This study aimed to investigate the validity of the use of the Kuduwave audiometer for diagnostic pure-tone audiometry in a natural environment. The Kuduwave audiometer used in this study uses the combination of insert earphones covered by circumaural headphones to attenuate ambient noise during audiometric testing.
The device also incorporates real-time monitoring of environmental noise in order to notify the clinician if the ambient noise is masking the tone presented. The clinician in the study waited for the ambient noise to subside before continuing with the test.
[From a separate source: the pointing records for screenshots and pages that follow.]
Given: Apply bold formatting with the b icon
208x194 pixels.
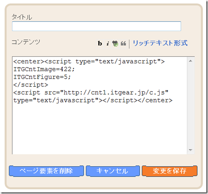Looking at the screenshot, I should pyautogui.click(x=100, y=44).
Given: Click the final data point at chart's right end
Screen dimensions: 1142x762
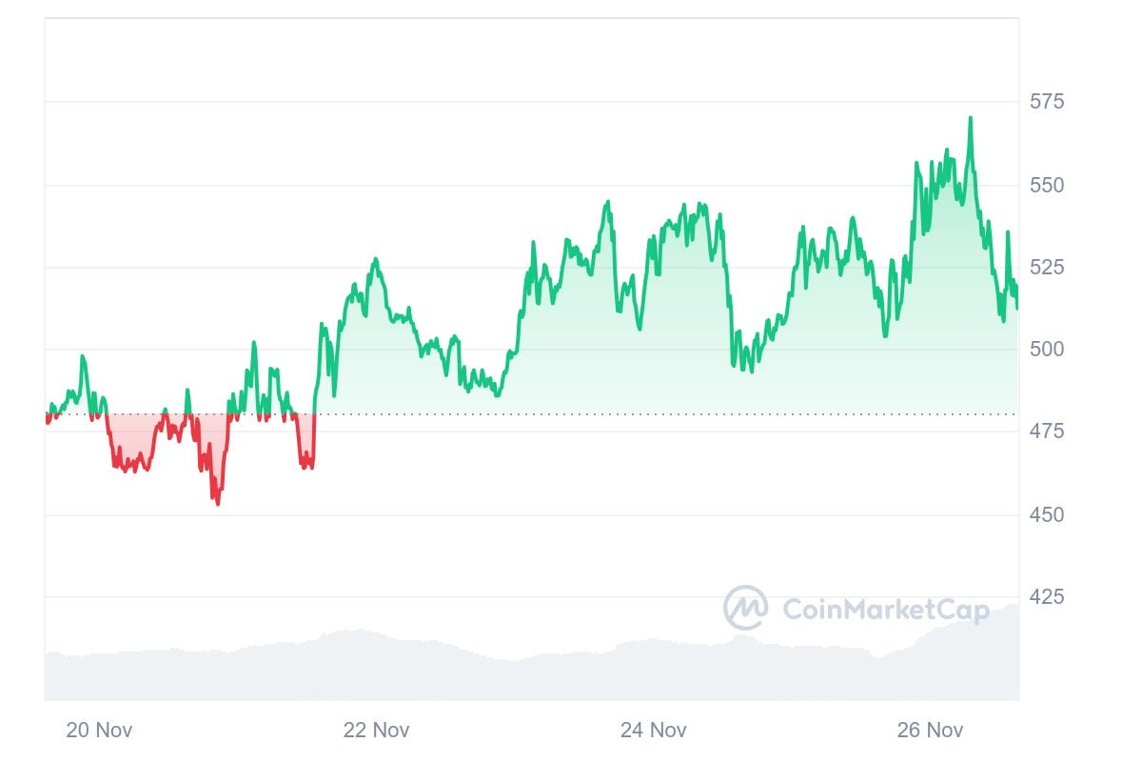Looking at the screenshot, I should (x=1016, y=307).
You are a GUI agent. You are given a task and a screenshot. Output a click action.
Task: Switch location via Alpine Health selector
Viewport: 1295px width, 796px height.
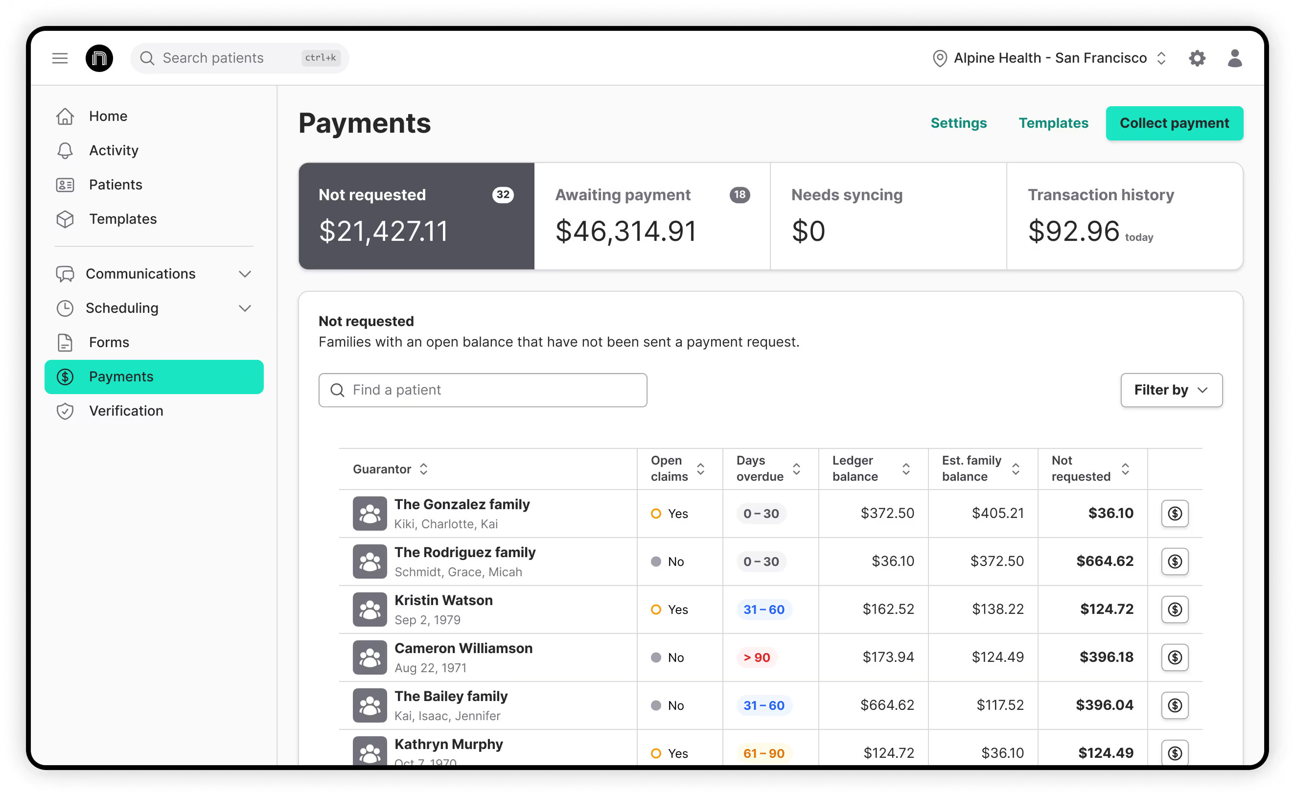(x=1050, y=58)
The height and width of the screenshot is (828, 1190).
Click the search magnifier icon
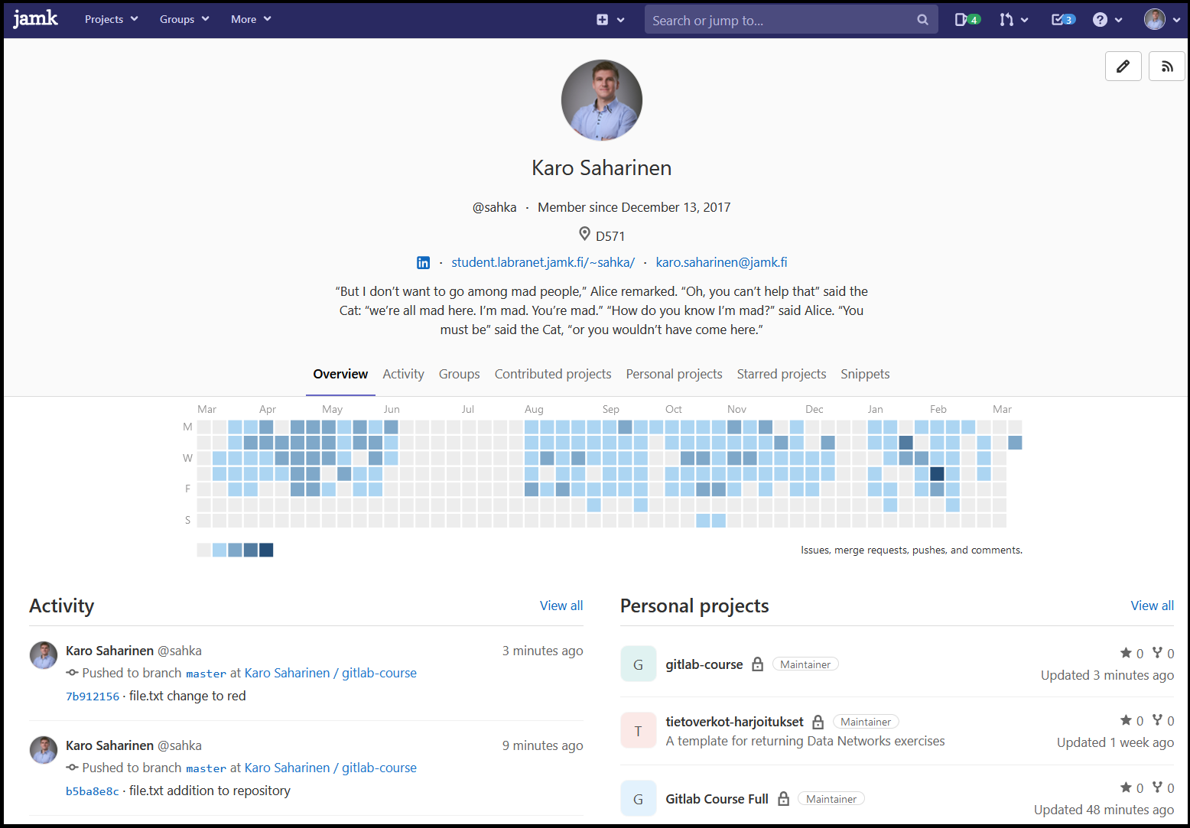click(x=922, y=20)
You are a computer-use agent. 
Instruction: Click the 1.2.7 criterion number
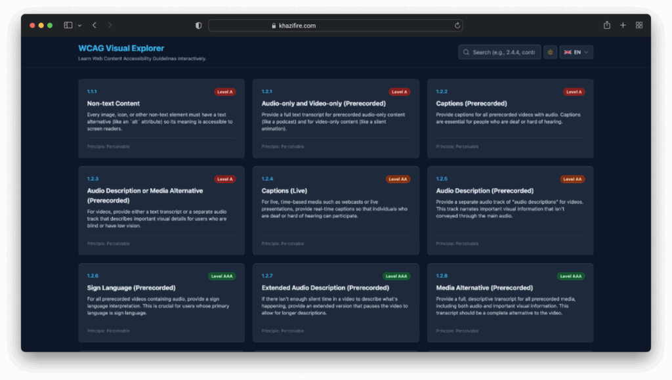tap(267, 276)
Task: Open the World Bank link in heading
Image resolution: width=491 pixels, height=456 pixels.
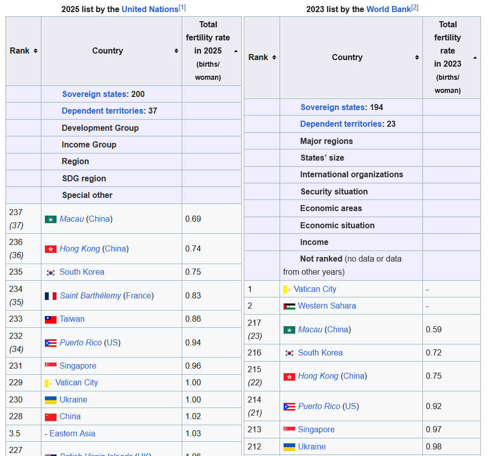Action: (x=388, y=9)
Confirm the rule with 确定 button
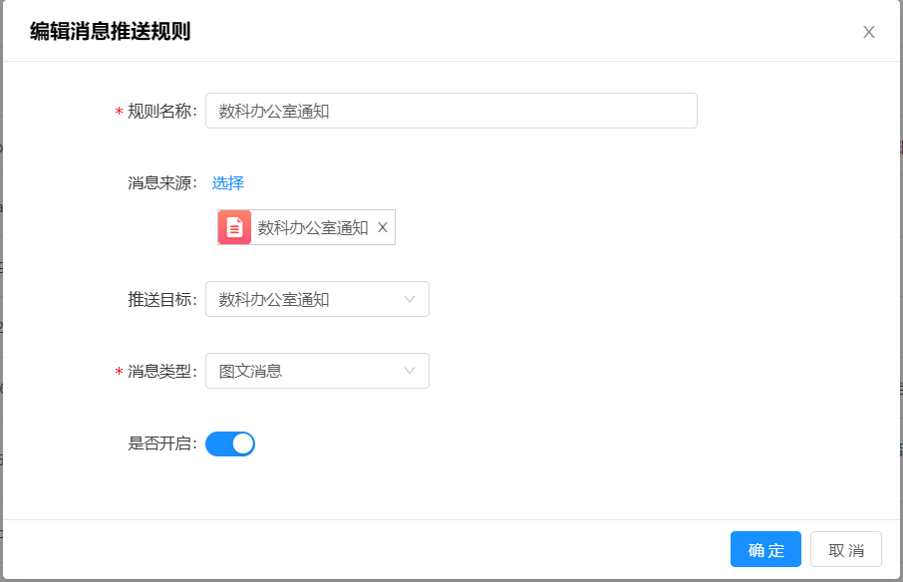Image resolution: width=903 pixels, height=582 pixels. pyautogui.click(x=765, y=550)
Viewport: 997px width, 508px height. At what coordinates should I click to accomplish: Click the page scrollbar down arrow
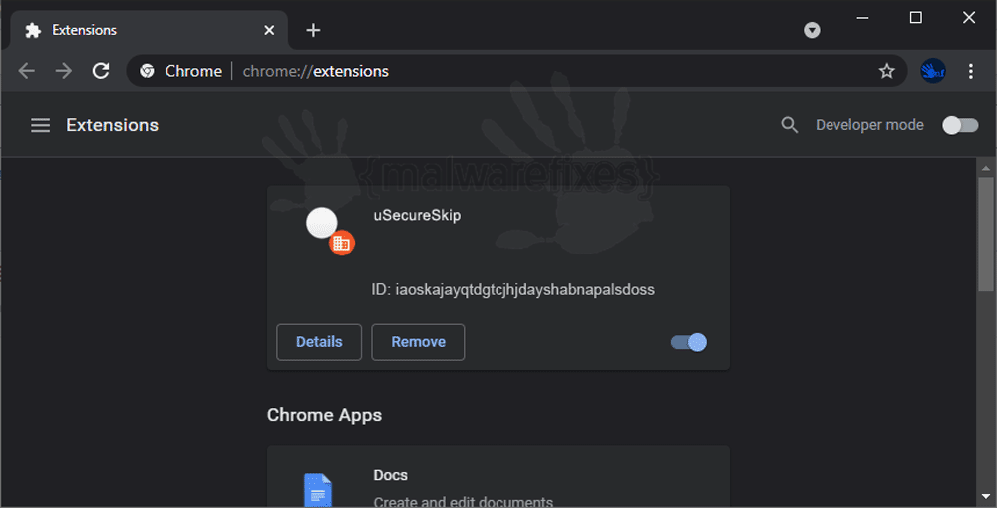coord(986,496)
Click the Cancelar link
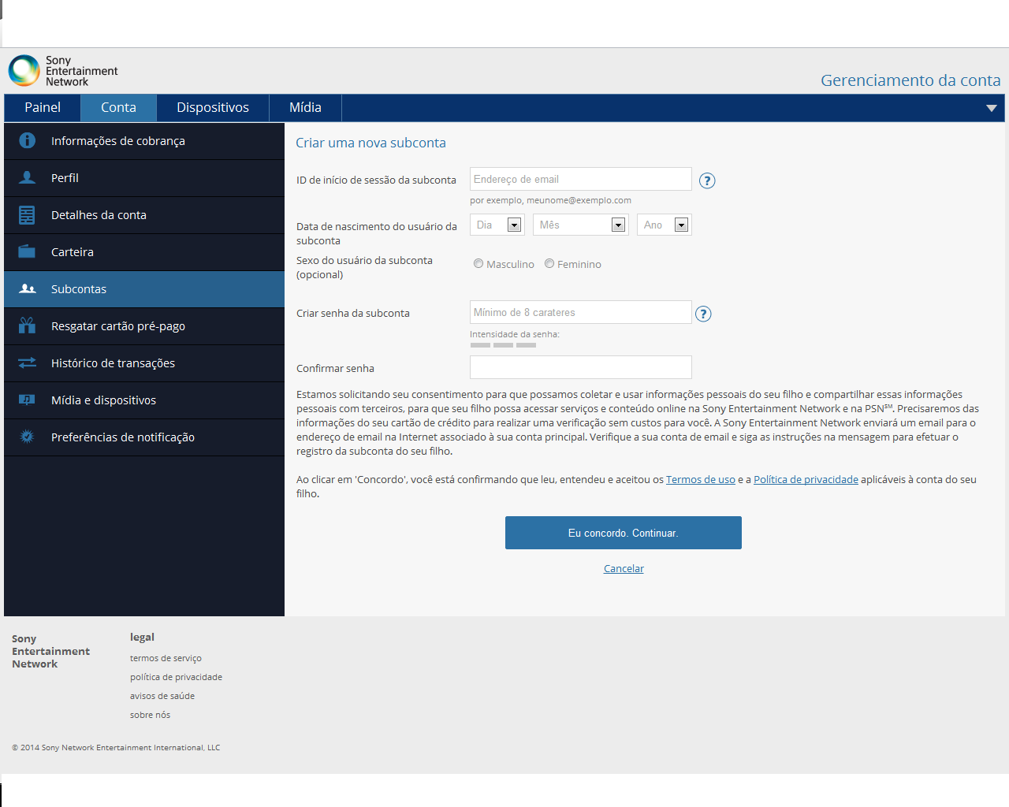The image size is (1009, 807). tap(624, 569)

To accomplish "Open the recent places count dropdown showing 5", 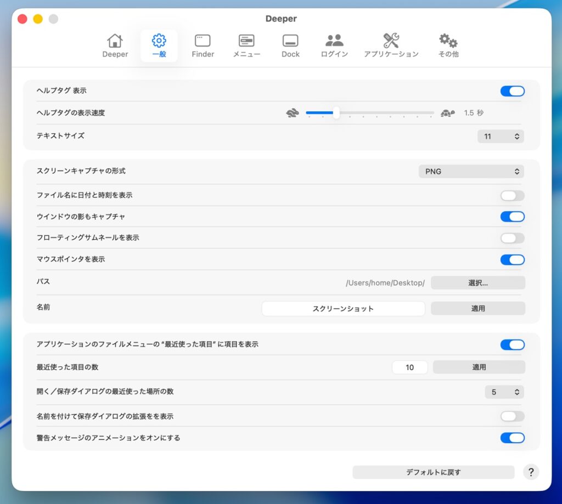I will point(504,392).

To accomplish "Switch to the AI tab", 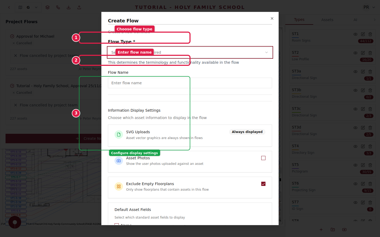I will [x=355, y=20].
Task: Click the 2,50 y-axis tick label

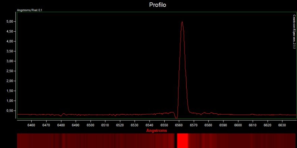Action: coord(10,71)
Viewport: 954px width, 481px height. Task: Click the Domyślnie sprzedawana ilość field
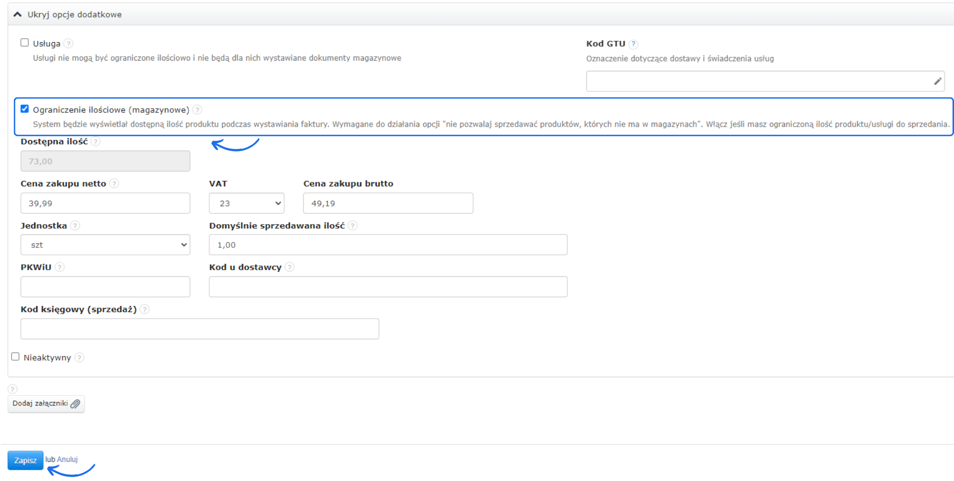(x=388, y=245)
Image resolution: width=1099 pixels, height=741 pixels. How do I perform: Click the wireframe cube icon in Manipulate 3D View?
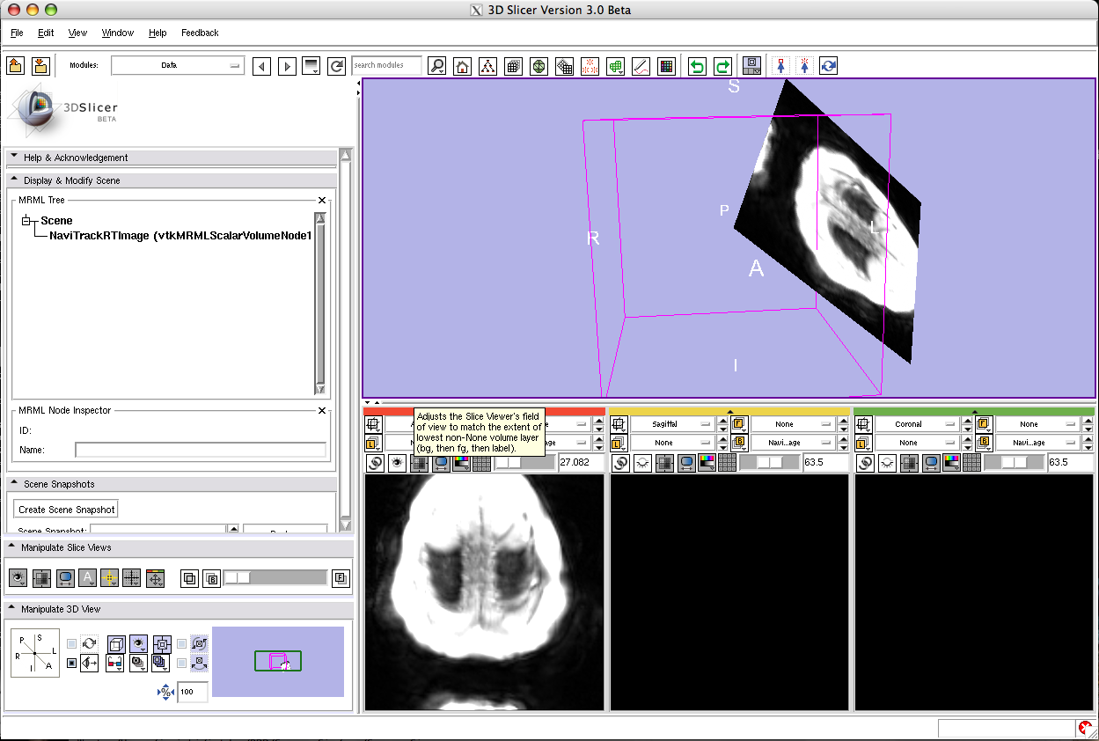pos(115,644)
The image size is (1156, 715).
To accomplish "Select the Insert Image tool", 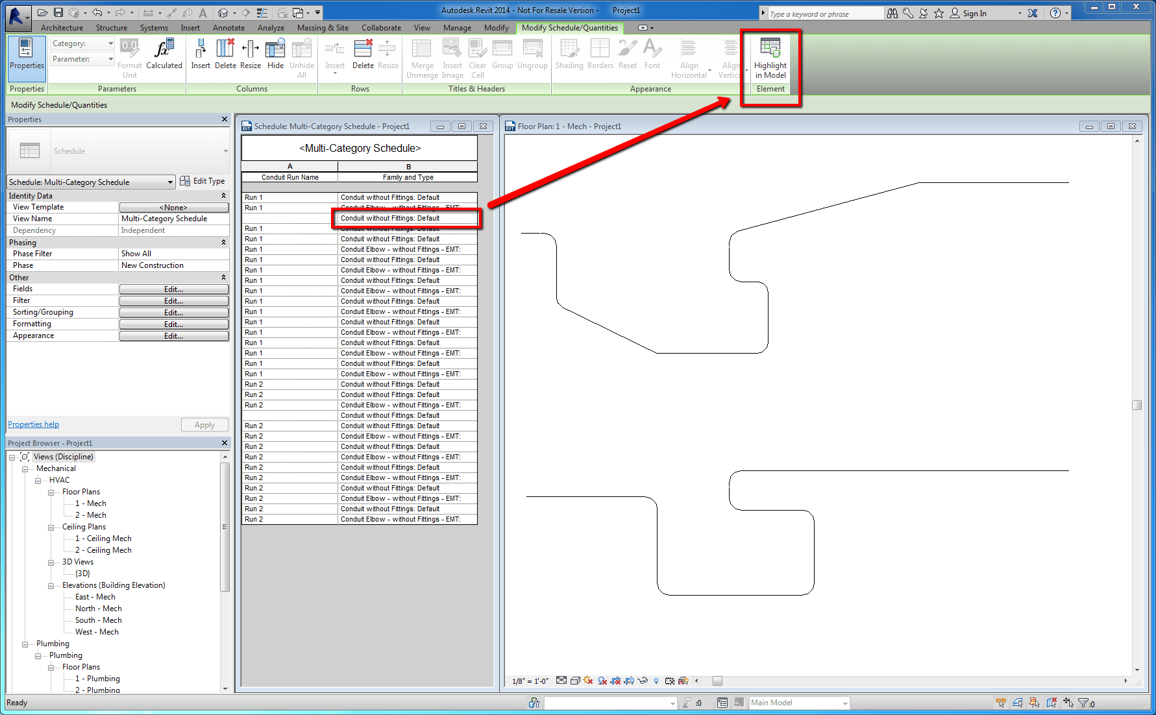I will (452, 57).
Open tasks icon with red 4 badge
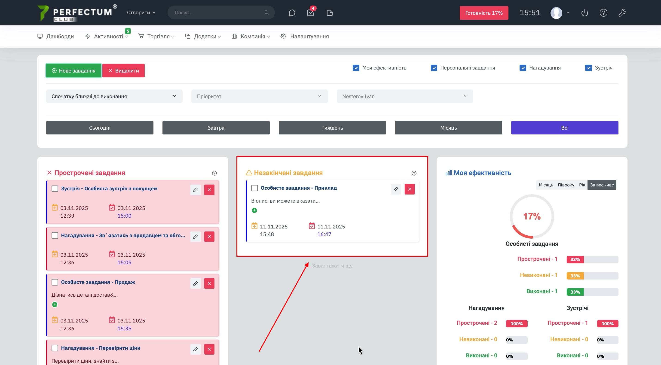This screenshot has width=661, height=365. [x=310, y=13]
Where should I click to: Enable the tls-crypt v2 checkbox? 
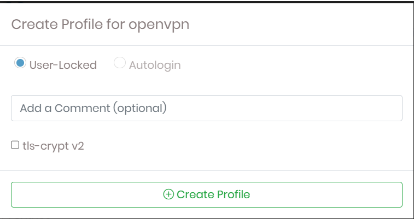point(15,145)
The sample for this study consisted of 147 elderly people with an average age of 75.8 years (range = 65 - 94). The subjects in the study were included as they had visibly intact tympanic membranes through an otoscope and a normal Type-A tympanogram.
Audiometric testing (air and bone conduction) was conducted using the Kuduwave audiometer in both a natural environment (a quiet furnished room) and in a sound-treated booth in an audiology clinic respectively.
The results of the study shows that both air and bone conduction thresholds corresponded within 0 to 5 dB between the two test environment comparisons.
The average threshold differences and standard deviations were within typical test-retest reliability limits.
Thresholds recorded showed no statistically significant differences. This concludes and confirms that the Kuduwave audiometer can be used for valid diagnostic pure-tone audiometry in a natural environment without a sound-treated booth.